Data items

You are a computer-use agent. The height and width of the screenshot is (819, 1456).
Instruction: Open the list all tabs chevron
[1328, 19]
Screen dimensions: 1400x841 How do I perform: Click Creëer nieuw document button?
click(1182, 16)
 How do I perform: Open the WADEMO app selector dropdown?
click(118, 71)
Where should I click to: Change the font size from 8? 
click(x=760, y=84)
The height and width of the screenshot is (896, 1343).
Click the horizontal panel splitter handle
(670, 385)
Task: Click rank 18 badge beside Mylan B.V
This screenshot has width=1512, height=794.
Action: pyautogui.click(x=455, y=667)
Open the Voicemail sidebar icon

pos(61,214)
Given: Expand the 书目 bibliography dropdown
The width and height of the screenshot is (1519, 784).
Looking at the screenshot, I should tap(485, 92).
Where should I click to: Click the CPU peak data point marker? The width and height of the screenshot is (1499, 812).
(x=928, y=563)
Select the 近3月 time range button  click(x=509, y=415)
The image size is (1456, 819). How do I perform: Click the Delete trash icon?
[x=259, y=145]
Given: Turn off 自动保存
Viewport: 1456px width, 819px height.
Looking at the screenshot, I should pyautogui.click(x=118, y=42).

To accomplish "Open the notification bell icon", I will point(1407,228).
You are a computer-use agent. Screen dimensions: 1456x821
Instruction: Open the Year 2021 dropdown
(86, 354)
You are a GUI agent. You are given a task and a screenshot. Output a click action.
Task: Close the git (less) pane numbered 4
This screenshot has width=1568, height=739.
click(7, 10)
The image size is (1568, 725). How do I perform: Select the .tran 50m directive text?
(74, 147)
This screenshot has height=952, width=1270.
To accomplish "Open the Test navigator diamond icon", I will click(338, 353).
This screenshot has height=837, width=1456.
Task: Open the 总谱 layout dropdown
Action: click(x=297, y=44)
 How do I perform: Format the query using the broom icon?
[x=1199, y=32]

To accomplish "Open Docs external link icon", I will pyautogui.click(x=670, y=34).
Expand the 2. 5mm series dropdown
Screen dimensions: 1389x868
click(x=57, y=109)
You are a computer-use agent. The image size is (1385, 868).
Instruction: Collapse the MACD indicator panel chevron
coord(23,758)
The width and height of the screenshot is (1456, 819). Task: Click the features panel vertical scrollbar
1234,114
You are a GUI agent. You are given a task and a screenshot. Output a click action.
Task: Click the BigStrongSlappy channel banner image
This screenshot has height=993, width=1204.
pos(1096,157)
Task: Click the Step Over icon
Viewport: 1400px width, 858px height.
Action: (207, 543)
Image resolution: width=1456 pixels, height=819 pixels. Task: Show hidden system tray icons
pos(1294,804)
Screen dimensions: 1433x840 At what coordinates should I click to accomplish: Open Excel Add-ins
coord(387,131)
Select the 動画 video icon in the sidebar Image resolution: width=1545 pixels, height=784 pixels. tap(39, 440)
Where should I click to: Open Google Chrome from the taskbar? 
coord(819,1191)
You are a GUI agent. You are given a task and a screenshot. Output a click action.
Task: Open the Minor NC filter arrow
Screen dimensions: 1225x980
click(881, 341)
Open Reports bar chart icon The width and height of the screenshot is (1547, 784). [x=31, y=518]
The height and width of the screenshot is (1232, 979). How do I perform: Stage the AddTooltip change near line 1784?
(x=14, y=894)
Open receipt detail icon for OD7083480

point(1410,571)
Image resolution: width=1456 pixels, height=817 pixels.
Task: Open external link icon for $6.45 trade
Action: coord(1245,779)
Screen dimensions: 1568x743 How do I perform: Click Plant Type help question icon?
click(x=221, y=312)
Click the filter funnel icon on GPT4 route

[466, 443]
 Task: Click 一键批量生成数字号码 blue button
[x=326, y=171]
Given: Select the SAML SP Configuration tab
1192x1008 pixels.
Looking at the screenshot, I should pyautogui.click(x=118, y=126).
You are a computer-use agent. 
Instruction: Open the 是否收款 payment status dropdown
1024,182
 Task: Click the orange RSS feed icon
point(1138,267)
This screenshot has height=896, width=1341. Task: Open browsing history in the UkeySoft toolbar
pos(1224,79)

## [WHAT NEEDS TO BE DONE]
What is needed is a word-for-word restatement of all the data.

## [ANSWER SECTION]
You are a computer-use agent. The height and width of the screenshot is (819, 1456).
Instruction: Open the list all tabs chevron
[1328, 19]
Screen dimensions: 1400x841 How do I perform: Click Creëer nieuw document button?
click(1182, 16)
 How do I perform: Open the WADEMO app selector dropdown?
click(118, 71)
Where should I click to: Change the font size from 8? 
click(x=760, y=84)
The height and width of the screenshot is (896, 1343).
Click the horizontal panel splitter handle
(670, 385)
Task: Click rank 18 badge beside Mylan B.V
This screenshot has width=1512, height=794.
Action: pyautogui.click(x=455, y=667)
Open the Voicemail sidebar icon

pos(61,214)
Given: Expand the 书目 bibliography dropdown
The width and height of the screenshot is (1519, 784).
Looking at the screenshot, I should tap(485, 92).
Where should I click to: Click the CPU peak data point marker? The width and height of the screenshot is (1499, 812).
(x=928, y=563)
Select the 近3月 time range button  click(x=509, y=415)
The image size is (1456, 819). How do I perform: Click the Delete trash icon?
[x=259, y=145]
Given: Turn off 自动保存
Viewport: 1456px width, 819px height.
Looking at the screenshot, I should pyautogui.click(x=118, y=42).

To accomplish "Open the notification bell icon", I will point(1407,228).
You are a computer-use agent. Screen dimensions: 1456x821
Instruction: Open the Year 2021 dropdown
(86, 354)
You are a GUI agent. You are given a task and a screenshot. Output a click action.
Task: Close the git (less) pane numbered 4
This screenshot has width=1568, height=739.
click(7, 10)
The image size is (1568, 725). How do I perform: Select the .tran 50m directive text?
(74, 147)
This screenshot has height=952, width=1270.
To accomplish "Open the Test navigator diamond icon", I will click(338, 353).
This screenshot has height=837, width=1456.
Task: Open the 总谱 layout dropdown
Action: click(x=297, y=44)
 How do I perform: Format the query using the broom icon?
[x=1199, y=32]

To accomplish "Open Docs external link icon", I will pyautogui.click(x=670, y=34).
Expand the 2. 5mm series dropdown
Screen dimensions: 1389x868
click(x=57, y=109)
You are a computer-use agent. The image size is (1385, 868).
Instruction: Collapse the MACD indicator panel chevron
coord(23,758)
The width and height of the screenshot is (1456, 819). Task: Click the features panel vertical scrollbar
1234,114
You are a GUI agent. You are given a task and a screenshot. Output a click action.
Task: Click the BigStrongSlappy channel banner image
This screenshot has height=993, width=1204.
pos(1096,157)
Task: Click the Step Over icon
Viewport: 1400px width, 858px height.
Action: (207, 543)
Image resolution: width=1456 pixels, height=819 pixels. Task: Show hidden system tray icons
pos(1294,804)
Screen dimensions: 1433x840 At what coordinates should I click to accomplish: Open Excel Add-ins
coord(387,131)
Select the 動画 video icon in the sidebar Image resolution: width=1545 pixels, height=784 pixels. tap(39, 440)
Where should I click to: Open Google Chrome from the taskbar? 
coord(819,1191)
You are a GUI agent. You are given a task and a screenshot. Output a click action.
Task: Open the Minor NC filter arrow
Screen dimensions: 1225x980
click(881, 341)
Open Reports bar chart icon The width and height of the screenshot is (1547, 784). [x=31, y=518]
The height and width of the screenshot is (1232, 979). How do I perform: Stage the AddTooltip change near line 1784?
(x=14, y=894)
Open receipt detail icon for OD7083480

point(1410,571)
Image resolution: width=1456 pixels, height=817 pixels.
Task: Open external link icon for $6.45 trade
Action: coord(1245,779)
Screen dimensions: 1568x743 How do I perform: Click Plant Type help question icon?
click(x=221, y=312)
Click the filter funnel icon on GPT4 route

[466, 443]
 Task: Click 一键批量生成数字号码 blue button
[x=326, y=171]
Given: Select the SAML SP Configuration tab
1192x1008 pixels.
Looking at the screenshot, I should pyautogui.click(x=118, y=126).
You are a computer-use agent. 
Instruction: Open the 是否收款 payment status dropdown
1024,182
 Task: Click the orange RSS feed icon
point(1138,267)
This screenshot has height=896, width=1341. Task: Open browsing history in the UkeySoft toolbar
pos(1224,79)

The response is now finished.